**Texto da página:**
================

Dificuldades de financiamento
Nos últimos anos, a ACNUR lutou para manter suas prestações, apesar da diminuição de fundos causada, principalmente, pelo corte de doações dos Estados Unidos feito pelo ex-presidente Donald Trump em 2018. Agora, após a chegada da Administração de Joe Biden o nível anterior das contribuições foi recuperado, por volta de 360 milhões de dólares (2 bilhões de reais). “Em 2020 chegamos ao nível de financiamento que tínhamos em 2013. Enquanto ocorriam múltiplas crises, a agência tinha que fornecer mais com menos recursos. É muito importante que seja retomada essa ajuda que existia desde sua fundação”, afirma o diplomata.
No final de abril, o Parlamento Europeu aprovou uma resolução em que manifestou sua preocupação pelo que chamou de “discurso de ódio e violência ensinados nos livros escolares palestinos” usados em escolas da ACNUR em Gaza, Cisjordânia e Jerusalém Oriental. Esses materiais didáticos foram criticados em dois relatórios publicados em janeiro e fevereiro deste ano pelo Instituto para Monitorar a Paz e a Tolerância Cultural na Educação Escolar (IMPACT-se).
Em poucos dias, a agência da ONU publicou uma declaração em que rechaçou a resolução do Parlamento Europeu e se declarou “decepcionada” pela linguagem utilizada por um dos principais membros da organização. Lazzarini enfatiza: “Fui muito claro, há zero tolerância com qualquer instrução que não esteja alinhada com os valores da ONU”. O comissário afirmou que os materiais são constantemente revisados e que quando problemas são encontrados (e já os encontraram em questões de adequação à idade e de estereótipos de gênero) explicam aos professores como corrigi-los e como contextualizá-los.

================

**Trechos de dados:**

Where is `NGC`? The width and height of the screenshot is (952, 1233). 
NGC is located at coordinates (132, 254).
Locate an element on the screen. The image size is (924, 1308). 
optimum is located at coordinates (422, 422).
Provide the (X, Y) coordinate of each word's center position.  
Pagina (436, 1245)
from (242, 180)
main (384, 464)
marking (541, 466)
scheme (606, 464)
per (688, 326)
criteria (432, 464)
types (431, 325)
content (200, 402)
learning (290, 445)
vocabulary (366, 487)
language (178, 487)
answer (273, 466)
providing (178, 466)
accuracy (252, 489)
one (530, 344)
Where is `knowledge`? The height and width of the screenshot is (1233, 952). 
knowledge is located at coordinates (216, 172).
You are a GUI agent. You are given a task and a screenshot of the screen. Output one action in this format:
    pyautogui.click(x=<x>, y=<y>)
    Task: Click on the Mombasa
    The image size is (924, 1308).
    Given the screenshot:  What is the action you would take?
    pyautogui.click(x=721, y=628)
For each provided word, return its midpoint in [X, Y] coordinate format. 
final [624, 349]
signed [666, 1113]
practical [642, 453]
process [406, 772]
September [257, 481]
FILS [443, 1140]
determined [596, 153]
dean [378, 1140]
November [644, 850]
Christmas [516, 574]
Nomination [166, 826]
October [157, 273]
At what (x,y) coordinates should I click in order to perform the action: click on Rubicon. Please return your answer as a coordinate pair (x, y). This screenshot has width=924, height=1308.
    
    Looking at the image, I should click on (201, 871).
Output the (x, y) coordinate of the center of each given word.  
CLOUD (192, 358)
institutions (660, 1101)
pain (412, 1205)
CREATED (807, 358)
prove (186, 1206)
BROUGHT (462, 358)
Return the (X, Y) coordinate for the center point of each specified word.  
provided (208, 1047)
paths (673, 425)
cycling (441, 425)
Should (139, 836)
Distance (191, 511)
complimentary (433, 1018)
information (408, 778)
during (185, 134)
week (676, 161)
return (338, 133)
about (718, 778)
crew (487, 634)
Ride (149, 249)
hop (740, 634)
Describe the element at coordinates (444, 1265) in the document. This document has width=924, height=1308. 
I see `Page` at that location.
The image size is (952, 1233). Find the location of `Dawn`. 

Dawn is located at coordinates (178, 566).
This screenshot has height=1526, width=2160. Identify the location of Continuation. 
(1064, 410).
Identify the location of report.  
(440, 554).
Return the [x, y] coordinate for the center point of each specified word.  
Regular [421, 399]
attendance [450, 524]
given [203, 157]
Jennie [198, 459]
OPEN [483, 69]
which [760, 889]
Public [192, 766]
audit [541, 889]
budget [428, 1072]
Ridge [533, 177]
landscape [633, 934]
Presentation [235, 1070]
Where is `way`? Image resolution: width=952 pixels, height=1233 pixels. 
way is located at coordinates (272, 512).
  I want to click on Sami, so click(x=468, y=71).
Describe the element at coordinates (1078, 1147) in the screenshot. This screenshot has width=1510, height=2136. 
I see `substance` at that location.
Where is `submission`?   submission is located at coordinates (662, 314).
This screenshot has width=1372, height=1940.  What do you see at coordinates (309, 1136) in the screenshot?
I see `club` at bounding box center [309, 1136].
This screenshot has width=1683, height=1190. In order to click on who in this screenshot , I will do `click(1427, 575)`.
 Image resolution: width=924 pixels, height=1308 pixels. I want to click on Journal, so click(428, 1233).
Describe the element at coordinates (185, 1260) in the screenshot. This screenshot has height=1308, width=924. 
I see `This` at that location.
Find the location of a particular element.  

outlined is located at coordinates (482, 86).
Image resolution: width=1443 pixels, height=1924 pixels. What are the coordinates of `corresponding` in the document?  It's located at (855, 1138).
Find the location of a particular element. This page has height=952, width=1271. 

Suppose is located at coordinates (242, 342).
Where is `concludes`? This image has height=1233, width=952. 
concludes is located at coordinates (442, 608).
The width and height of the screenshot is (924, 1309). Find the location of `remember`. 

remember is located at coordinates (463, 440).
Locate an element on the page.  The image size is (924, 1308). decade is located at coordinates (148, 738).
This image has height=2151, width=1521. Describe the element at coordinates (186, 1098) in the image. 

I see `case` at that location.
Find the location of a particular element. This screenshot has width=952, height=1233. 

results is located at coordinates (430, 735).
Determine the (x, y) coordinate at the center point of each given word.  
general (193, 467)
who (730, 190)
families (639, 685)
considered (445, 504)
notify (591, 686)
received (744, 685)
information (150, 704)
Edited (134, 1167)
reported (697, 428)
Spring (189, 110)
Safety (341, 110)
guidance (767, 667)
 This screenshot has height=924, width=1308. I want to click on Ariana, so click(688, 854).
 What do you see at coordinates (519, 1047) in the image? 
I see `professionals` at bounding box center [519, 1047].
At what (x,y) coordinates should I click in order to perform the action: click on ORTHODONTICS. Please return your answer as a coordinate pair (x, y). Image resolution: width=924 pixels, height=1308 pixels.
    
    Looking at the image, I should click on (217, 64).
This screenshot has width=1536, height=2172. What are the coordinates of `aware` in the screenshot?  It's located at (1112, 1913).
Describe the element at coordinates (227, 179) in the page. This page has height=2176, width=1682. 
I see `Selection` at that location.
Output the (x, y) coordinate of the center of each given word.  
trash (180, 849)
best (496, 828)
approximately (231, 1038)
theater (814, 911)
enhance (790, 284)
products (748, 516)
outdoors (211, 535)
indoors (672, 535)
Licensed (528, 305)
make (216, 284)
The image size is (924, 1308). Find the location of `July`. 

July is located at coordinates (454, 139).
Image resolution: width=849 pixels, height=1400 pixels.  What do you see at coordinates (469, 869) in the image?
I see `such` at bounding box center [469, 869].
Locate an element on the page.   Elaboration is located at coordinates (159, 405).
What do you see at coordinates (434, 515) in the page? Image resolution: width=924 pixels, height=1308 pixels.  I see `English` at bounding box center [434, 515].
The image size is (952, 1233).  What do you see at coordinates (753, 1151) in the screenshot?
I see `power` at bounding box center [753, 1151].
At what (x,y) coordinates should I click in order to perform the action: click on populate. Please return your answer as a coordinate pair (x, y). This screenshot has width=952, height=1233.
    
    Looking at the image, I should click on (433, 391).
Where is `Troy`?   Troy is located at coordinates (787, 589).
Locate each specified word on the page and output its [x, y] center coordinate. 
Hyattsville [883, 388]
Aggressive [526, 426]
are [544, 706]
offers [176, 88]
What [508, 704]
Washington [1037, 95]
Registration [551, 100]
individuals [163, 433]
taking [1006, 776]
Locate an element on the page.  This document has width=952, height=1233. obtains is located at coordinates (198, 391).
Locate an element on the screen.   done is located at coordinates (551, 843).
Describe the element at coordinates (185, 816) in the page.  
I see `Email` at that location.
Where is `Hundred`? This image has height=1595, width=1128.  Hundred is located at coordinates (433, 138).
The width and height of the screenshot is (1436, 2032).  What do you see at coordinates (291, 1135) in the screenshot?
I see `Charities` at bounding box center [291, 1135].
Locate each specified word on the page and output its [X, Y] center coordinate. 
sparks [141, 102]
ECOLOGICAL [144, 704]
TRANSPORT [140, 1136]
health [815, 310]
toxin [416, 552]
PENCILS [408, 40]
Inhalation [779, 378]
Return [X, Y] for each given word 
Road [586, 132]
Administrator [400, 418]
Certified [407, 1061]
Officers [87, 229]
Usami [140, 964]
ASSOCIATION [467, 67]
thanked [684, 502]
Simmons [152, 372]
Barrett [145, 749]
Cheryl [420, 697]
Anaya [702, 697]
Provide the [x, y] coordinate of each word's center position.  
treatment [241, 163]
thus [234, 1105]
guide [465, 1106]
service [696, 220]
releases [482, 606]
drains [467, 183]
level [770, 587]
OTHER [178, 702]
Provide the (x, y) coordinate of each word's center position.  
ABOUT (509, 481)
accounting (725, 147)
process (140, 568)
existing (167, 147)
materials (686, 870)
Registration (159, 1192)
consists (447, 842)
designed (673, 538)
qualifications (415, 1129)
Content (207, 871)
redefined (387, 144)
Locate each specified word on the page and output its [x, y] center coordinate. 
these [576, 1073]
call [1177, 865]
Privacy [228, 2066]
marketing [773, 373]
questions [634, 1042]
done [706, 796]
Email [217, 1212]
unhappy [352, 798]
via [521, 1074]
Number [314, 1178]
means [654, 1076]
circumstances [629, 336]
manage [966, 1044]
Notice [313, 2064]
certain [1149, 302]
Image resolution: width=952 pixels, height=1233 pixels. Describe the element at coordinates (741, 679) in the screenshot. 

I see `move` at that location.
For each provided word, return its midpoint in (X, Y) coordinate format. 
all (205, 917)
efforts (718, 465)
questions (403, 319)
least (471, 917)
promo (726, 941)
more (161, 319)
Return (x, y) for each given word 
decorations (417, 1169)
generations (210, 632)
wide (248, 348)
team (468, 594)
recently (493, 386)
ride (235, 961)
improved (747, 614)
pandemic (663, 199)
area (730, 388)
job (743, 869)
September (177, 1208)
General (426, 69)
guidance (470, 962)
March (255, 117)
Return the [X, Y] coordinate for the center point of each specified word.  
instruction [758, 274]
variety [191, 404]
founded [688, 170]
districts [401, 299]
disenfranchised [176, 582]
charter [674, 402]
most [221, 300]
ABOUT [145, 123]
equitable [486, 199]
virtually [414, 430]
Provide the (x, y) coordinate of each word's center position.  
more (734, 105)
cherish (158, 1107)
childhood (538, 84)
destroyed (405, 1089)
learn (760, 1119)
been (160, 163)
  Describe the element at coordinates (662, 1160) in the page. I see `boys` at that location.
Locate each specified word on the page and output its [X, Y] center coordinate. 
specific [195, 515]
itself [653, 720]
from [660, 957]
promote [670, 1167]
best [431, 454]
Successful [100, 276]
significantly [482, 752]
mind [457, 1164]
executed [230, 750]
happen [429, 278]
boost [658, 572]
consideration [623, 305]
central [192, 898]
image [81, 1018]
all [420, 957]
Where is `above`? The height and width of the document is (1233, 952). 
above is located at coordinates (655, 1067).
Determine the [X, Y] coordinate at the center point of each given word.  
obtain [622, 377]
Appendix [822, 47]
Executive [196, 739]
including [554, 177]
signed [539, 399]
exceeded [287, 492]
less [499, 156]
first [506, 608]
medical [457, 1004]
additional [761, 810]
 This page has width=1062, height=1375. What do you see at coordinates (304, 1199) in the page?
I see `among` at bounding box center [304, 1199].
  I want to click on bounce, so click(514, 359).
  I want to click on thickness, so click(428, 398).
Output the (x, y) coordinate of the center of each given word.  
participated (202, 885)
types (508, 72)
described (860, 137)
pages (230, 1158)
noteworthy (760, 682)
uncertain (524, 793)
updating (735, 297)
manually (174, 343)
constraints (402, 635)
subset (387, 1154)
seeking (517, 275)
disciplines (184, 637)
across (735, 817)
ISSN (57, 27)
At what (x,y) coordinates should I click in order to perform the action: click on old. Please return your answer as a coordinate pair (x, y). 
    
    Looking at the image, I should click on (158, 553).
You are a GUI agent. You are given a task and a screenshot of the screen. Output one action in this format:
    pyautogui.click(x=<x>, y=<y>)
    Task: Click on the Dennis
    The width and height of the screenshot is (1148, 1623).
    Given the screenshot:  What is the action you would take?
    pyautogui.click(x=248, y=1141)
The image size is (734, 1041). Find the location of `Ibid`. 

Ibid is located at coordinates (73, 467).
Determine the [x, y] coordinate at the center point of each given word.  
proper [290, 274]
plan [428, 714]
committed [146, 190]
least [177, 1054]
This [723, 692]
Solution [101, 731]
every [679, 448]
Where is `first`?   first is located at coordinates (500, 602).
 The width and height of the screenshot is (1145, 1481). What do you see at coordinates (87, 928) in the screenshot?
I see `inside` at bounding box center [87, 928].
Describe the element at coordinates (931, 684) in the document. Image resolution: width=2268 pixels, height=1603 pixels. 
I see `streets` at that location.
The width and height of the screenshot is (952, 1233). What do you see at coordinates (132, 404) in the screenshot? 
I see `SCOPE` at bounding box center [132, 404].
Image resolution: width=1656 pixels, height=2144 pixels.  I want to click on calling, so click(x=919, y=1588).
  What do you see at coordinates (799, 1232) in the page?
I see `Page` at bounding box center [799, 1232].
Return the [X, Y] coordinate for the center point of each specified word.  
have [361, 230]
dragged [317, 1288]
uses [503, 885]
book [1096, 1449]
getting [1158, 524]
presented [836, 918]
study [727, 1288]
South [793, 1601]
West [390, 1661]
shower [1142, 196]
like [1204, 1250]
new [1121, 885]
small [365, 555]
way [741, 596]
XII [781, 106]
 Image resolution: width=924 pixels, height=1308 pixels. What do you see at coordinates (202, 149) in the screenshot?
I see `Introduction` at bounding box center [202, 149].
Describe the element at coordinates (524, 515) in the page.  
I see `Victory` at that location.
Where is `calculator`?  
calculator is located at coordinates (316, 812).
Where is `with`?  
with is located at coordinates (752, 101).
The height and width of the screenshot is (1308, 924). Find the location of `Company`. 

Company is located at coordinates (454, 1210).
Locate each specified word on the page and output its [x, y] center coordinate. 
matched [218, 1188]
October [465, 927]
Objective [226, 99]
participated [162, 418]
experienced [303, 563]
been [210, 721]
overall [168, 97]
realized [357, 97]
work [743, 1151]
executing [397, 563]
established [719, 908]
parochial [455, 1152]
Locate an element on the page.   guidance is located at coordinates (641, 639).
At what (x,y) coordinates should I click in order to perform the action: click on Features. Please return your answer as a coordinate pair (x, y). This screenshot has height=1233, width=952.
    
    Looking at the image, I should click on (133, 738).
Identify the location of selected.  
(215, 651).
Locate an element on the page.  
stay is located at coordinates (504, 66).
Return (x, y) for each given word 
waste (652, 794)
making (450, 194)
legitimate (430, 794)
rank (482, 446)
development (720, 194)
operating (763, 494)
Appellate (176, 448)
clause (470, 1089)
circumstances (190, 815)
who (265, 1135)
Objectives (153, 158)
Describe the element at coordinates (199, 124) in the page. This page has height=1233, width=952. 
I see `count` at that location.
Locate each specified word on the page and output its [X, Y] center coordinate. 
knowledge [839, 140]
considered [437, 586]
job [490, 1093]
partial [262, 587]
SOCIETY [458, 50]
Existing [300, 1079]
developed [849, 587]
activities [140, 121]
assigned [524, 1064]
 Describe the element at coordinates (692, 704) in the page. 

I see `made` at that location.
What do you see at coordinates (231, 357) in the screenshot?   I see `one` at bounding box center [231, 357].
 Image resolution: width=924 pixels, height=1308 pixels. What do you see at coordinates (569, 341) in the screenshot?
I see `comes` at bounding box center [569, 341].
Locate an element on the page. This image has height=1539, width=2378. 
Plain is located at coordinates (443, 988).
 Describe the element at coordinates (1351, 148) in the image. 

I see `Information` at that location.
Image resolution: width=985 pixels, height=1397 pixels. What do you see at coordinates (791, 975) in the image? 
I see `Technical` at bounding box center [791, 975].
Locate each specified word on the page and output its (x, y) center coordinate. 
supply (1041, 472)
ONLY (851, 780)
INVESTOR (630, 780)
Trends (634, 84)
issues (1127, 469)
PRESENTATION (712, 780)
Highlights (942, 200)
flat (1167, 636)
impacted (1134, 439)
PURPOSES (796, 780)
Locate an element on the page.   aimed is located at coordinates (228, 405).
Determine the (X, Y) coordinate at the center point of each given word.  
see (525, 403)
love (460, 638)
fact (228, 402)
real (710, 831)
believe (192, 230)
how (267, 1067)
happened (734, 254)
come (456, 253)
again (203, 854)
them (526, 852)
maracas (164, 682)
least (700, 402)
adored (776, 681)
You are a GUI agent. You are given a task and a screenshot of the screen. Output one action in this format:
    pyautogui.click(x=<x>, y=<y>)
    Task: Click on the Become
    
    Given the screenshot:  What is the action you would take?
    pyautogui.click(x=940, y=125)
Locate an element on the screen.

================

**Problemas e tarefas:**
• A. Reproduza fielmente o trecho do texto sobre a ACNUR que começa em "Em poucos dias, a" e segue até "e como contextualizá-los.".
• B. No texto sobre a ACNUR, que instituto publicou em janeiro e fevereiro os relatórios que criticaram os materiais didáticos?
• C. Escreva a continuação do texto sobre a ACNUR a partir de onde ele para.
O material não tem relação com o texto sobre a ACNUR.

**Respostas por tarefa:**
• A.
Em poucos dias, a agência da ONU publicou uma declaração em que rechaçou a resolução do Parlamento Europeu e se declarou “decepcionada” pela linguagem utilizada por um dos principais membros da organização. Lazzarini enfatiza: “Fui muito claro, há zero tolerância com qualquer instrução que não esteja alinhada com os valores da ONU”. O comissário afirmou que os materiais são constantemente revisados e que quando problemas são encontrados (e já os encontraram em questões de adequação à idade e de estereótipos de gênero) explicam aos professores como corrigi-los e como contextualizá-los.

• B. O Instituto para Monitorar a Paz e a Tolerância Cultural na Educação Escolar (IMPACT-se).

• C.
Lazzarini, entretanto, reconhece que a resolução pode ter um impacto negativo, principalmente, sobre as contribuições que a agência recebe dos Estados membros da União Europeia. “Este tipo de declaração é usado basicamente para pressionar os políticos para que questionem seus governos o motivo de apoiarem a UNRWA e para que coloquem condições [às contribuições]”.
A vacinação continua desigual entre os palestinos
O comissário-geral da ACNUR afirma que, em geral, a situação pandêmica dos refugiados palestinos é um reflexo do estado das coisas nos países onde estão. “Às vezes a incidência pode ser um pouco menor ou um pouco maior, principalmente onde há mais pessoas concentradas”.
Philippe Lazzarini afirma que nos países em que atua, a ACNUR é parte do plano nacional de vacinação. Em regiões como Gaza, a organização é até mesmo responsável por aplicar os medicamentos. “Mas o acesso às vacinas é desigual”, já que depende da capacidade de aquisição dos países.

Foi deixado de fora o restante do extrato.